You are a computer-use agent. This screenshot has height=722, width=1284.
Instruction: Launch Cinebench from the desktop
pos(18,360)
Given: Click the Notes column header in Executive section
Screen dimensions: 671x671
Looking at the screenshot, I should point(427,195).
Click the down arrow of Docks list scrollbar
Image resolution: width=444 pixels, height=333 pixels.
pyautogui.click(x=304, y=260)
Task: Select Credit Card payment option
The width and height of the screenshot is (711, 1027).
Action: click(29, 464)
------------
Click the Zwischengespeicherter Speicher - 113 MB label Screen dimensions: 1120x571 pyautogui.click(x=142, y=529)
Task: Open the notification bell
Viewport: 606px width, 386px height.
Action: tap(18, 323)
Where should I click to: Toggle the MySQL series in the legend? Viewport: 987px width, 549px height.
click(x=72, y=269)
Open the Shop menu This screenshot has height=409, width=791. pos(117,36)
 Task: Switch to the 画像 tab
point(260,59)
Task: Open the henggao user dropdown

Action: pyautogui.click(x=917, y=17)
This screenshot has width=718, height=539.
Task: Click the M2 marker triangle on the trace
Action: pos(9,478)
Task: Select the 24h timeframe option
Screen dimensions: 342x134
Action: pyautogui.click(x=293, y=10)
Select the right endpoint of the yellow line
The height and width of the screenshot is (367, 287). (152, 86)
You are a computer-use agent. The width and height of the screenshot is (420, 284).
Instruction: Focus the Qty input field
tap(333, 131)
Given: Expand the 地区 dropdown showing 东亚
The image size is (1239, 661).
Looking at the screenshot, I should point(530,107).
------------
• Exercise objective
Copy out the records verbatim, from the line containing "Where should I" through the line containing "Looking at the screenshot, I should point(530,107).".

• Solution for this exercise
Where should I click to: Toggle the MySQL series in the legend? Viewport: 987px width, 549px height.
click(x=72, y=269)
Open the Shop menu This screenshot has height=409, width=791. pos(117,36)
 Task: Switch to the 画像 tab
point(260,59)
Task: Open the henggao user dropdown

Action: pyautogui.click(x=917, y=17)
This screenshot has width=718, height=539.
Task: Click the M2 marker triangle on the trace
Action: pos(9,478)
Task: Select the 24h timeframe option
Screen dimensions: 342x134
Action: pyautogui.click(x=293, y=10)
Select the right endpoint of the yellow line
The height and width of the screenshot is (367, 287). (152, 86)
You are a computer-use agent. The width and height of the screenshot is (420, 284).
Instruction: Focus the Qty input field
tap(333, 131)
Given: Expand the 地区 dropdown showing 东亚
The image size is (1239, 661).
Looking at the screenshot, I should point(530,107).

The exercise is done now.